An Efficient Network Intrusion Detection System Based on Feature Selection and Ensemble Classifier

Since Internet is so popular and prevailing in human life, countering cyber threats, especially attack detection, is a challenging area of research in the field of cyber security. Intrusion detection systems (IDSs) are essential entities in a network topology aiming to safeguard the integrity and availability of sensitive assets in the protected systems. Although many supervised and unsupervised learning approaches from the field of machine learning and pattern recognition have been used to increase the efficacy of IDSs, it is still a problem to deal with lots of redundant and irrelevant features in high-dimension datasets for network anomaly detection.
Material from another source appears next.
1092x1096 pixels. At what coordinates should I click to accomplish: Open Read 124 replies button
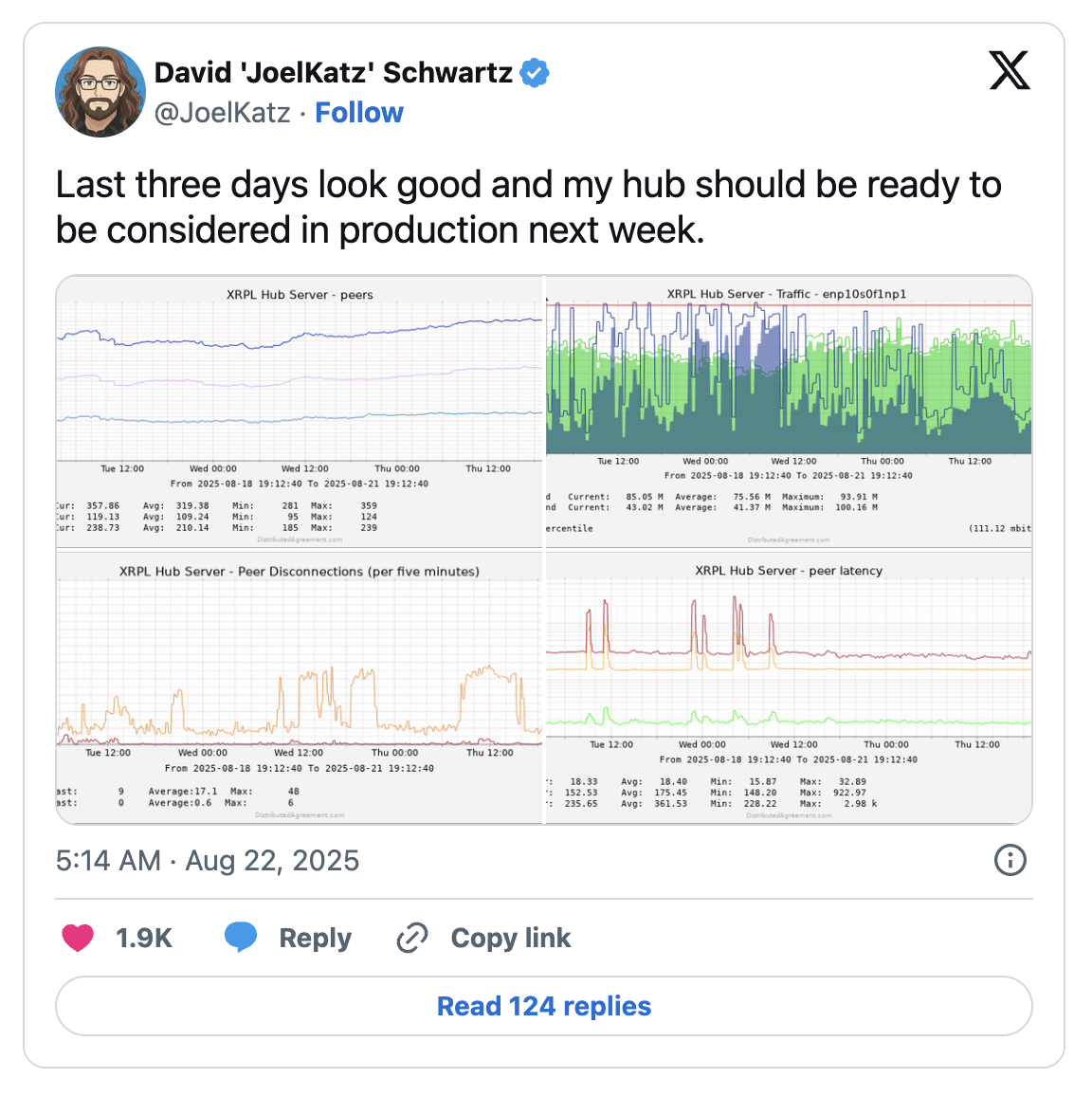tap(544, 1006)
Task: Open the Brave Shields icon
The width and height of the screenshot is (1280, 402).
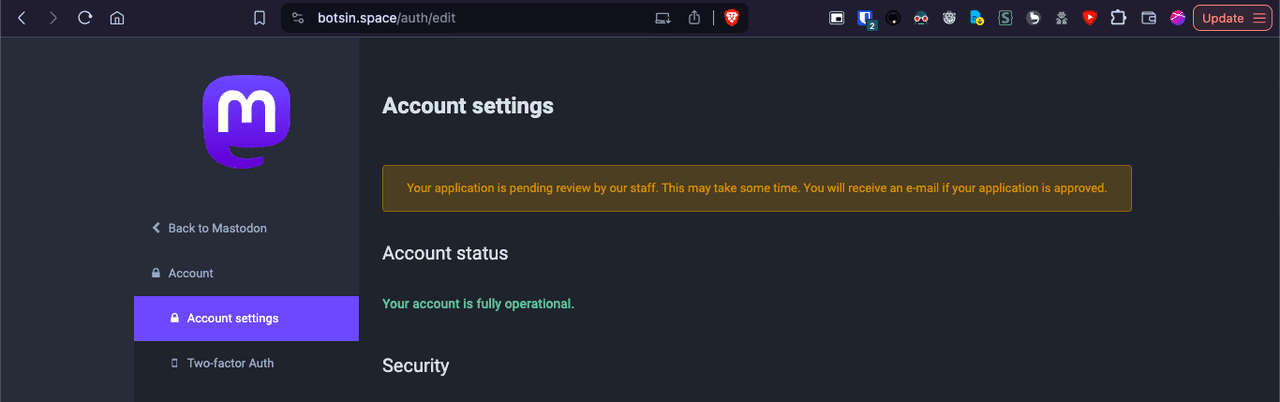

To this end, we propose a novel methodology combining the benefits of correlation-based feature selection(CFS) and bat algorithm(BA) with an ensemble classifier based on C4.5, Random Forest(RF), and Forest by Penalizing Attributes(Forest PA), which can be able to classify both common and rare types of attacks with high accuracy and efficiency. The experimental results, using a novel intrusion detection dataset, namely CIC-IDS2017, reveal that our CFS-BA-Ensemble method is able to contribute more critical features and significantly outperforms individual approaches, achieving high accuracy and low false alarm rate. Moreover, compared with the majority of the existing state-of-the-art and legacy techniques, our approach exhibits better performance under several classification metrics in the context of classification accuracy, f-measure, attack detection rate, and false alarm rate.